Ocurrió una tarde calurosa de las tantas que ha tenido y tendrá el trópico. Estaba sin camisa y jugaba con mis compañeros en el jardín de una de las casas del vecindario. Y nuestro planeta tendría que rotar unas cuantas veces más sobre su eje para que llegara a completar mis once años. Sin embargo, tenía ya casi todas las herramientas que posee un hombre, excepto, un sexto sentido evaluativo.
Por eso, no sé porqué fuí escogido por élla para hacerle un mandado. Muy cierto es que mi discernimiento actual no haya encontrado especialidad alguna en su selección, pero a aquel niño lo estremeció la forma en que fue premiada su acción. Sorprendentemente se marchó lejos y para siempre antes de que yo tuviera los quince, llevándose la posibilidad de que pudiera objetivamente aquilatar sus posibles encantos.

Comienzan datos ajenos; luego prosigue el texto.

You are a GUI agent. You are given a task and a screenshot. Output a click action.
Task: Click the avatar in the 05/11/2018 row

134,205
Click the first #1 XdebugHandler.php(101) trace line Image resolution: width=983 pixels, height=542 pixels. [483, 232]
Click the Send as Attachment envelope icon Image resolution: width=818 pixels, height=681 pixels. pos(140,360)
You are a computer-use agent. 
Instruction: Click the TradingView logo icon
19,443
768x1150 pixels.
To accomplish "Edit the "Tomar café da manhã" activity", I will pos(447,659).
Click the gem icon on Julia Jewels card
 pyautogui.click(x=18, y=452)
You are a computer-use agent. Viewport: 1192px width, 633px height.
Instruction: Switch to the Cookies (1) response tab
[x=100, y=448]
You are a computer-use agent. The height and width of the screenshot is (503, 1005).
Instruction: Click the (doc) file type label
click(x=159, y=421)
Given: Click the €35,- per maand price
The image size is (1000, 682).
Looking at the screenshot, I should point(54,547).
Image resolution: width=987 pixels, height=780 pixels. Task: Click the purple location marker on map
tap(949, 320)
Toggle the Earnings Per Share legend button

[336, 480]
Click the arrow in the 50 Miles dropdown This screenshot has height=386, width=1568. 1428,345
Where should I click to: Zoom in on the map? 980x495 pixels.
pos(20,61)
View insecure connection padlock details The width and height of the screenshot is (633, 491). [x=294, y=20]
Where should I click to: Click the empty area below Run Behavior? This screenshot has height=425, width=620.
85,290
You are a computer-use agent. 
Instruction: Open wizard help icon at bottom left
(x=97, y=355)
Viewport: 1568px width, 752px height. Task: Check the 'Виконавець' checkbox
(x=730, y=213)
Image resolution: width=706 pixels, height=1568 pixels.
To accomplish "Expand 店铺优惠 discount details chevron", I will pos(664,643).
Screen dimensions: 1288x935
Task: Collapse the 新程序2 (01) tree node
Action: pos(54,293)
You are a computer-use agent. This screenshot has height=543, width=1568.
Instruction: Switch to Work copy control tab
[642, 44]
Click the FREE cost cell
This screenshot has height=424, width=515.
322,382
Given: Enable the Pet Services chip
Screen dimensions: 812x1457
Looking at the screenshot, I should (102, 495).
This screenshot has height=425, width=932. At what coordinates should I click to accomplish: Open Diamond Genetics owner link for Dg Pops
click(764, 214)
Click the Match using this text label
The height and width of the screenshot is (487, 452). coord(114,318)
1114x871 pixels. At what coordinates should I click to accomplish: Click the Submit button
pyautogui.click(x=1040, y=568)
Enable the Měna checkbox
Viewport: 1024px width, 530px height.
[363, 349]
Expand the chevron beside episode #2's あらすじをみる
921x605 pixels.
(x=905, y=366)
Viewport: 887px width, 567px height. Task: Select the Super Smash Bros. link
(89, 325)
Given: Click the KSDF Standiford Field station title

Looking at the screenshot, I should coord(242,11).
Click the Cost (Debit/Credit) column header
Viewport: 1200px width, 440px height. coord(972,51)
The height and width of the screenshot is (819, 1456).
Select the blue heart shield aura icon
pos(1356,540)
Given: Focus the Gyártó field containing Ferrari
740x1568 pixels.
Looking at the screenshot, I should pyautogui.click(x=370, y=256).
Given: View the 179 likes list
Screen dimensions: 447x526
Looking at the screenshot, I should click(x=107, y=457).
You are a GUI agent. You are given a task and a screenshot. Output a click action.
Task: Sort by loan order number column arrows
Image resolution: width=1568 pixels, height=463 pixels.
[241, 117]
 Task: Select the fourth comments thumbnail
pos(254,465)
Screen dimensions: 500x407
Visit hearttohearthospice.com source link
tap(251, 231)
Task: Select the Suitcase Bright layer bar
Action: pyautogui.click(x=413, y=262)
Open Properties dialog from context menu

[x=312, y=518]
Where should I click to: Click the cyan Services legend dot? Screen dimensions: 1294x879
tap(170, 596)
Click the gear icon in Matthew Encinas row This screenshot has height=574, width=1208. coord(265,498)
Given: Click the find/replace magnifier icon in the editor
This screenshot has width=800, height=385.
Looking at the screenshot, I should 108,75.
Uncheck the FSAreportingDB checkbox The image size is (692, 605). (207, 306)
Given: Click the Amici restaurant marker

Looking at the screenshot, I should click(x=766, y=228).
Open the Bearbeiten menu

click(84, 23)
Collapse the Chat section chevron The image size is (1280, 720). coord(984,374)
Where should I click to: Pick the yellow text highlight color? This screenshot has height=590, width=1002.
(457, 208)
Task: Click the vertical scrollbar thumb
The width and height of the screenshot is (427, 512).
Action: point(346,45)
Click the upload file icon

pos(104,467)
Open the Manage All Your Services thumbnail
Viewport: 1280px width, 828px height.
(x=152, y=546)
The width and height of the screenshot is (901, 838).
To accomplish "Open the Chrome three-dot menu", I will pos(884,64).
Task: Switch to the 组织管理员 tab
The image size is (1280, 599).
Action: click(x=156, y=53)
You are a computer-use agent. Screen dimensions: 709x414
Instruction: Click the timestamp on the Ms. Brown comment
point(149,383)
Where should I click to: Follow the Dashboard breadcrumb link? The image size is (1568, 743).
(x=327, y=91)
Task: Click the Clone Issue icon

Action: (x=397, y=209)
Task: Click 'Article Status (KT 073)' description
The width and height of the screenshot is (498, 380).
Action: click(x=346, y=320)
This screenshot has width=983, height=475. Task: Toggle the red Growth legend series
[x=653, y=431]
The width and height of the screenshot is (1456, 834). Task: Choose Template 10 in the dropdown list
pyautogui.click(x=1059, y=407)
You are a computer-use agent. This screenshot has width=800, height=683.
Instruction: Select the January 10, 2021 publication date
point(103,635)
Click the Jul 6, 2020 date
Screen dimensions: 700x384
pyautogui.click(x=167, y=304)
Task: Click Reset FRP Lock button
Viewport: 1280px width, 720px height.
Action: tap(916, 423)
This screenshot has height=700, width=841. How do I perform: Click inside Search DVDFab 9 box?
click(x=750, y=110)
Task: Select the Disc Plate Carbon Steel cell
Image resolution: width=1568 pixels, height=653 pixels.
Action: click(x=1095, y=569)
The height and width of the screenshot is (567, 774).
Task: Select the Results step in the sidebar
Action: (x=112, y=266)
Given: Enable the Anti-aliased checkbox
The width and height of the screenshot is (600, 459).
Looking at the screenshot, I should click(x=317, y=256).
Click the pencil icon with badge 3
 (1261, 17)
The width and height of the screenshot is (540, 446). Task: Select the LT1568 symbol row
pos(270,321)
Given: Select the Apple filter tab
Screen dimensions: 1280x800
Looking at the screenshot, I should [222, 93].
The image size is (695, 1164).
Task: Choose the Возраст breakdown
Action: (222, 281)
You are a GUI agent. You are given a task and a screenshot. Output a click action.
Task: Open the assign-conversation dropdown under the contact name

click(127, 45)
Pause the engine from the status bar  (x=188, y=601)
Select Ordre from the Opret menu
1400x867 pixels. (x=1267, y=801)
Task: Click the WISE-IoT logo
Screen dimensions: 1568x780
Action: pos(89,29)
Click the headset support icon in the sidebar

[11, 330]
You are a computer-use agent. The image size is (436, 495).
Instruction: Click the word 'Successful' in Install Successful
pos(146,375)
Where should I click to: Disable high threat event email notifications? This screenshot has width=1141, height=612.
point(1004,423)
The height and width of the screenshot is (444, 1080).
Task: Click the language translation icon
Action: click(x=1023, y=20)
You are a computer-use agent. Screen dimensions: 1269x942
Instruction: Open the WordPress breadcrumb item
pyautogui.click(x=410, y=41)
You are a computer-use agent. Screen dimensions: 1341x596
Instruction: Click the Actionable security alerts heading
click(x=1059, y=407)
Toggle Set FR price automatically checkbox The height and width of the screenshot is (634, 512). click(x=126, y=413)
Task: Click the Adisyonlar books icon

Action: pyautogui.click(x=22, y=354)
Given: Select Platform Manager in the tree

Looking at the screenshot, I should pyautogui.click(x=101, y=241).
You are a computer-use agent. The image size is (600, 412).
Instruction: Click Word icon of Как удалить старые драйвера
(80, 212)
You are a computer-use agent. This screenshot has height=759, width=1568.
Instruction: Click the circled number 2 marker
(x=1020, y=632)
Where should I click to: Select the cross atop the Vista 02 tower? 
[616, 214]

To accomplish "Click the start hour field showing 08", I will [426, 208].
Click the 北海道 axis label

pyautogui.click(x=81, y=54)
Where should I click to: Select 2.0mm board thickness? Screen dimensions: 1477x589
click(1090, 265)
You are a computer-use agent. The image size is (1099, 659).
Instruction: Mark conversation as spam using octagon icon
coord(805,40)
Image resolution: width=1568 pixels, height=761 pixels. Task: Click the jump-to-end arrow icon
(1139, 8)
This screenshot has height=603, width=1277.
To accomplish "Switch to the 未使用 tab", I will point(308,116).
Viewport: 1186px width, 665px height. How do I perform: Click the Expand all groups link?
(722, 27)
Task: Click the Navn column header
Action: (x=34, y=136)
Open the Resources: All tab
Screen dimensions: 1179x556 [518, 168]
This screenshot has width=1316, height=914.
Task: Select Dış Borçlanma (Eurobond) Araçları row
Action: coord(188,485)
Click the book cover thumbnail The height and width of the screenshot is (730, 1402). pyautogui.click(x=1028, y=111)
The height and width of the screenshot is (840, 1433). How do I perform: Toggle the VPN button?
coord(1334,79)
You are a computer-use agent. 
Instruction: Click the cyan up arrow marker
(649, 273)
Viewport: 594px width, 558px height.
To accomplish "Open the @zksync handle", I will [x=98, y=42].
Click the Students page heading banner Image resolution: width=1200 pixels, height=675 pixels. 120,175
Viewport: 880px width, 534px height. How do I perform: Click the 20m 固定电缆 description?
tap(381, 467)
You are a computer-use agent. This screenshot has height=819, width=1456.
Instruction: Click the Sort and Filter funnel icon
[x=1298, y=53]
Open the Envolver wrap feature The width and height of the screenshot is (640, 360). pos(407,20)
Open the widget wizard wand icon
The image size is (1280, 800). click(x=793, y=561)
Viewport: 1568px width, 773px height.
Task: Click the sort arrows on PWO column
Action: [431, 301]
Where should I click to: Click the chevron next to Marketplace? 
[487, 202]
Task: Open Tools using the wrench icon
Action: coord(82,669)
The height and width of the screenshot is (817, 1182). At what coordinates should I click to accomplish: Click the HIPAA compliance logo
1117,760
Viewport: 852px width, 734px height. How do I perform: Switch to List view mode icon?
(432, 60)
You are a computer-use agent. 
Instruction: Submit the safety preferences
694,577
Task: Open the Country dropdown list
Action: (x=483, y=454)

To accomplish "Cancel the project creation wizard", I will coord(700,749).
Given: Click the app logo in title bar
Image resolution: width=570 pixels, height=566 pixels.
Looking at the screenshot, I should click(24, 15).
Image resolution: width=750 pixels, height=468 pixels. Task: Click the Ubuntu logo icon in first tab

Su nombre ahora es irrelevante, pero no el conflicto que dejó al despertar una sensación que puedo justificar pero no explicar. ¿ Qué percibió un niño antes, que ahora el hombre está imposibilitado de ponderar? ¿ Tuvo razón alguna su explosiva emoción? Las preguntas están planteadas, pero sus respuestas ni por uno de los fenómenos que a veces se dan, asoman en el horizonte de mi subconsciente.
La recuerdo sentada al frente de una casa contígua y al centro de un grupo de amigas, riéndose estruendósamente y de vez en cuando, bajando el tono de la conversación a un nivel de confidencialidad. En mi distante apreciación relativa, eran mujeres. Mujeres, que ahora comprendo, murmuraban y hacían objetos de burla a cuantos pasaban. En cambio, mi mundo era otro: jugar.
Reaccioné al timbre de una voz que unía las sílabas, a las que fuí educado para responder. Presté toda mi atención y lo que siguió fue una orden: “búscame un ‘Salem’ en la pulpería”. Lo traje y al entregárselo, fue como si mi presencia hubiera disparado un obturador, que contrariamente, cerró las bocas que reían y cantaban, para convertirse en ojos y mirar. Me sentí circunspecto cuando en vez del ‘gracias’, recibí su beso.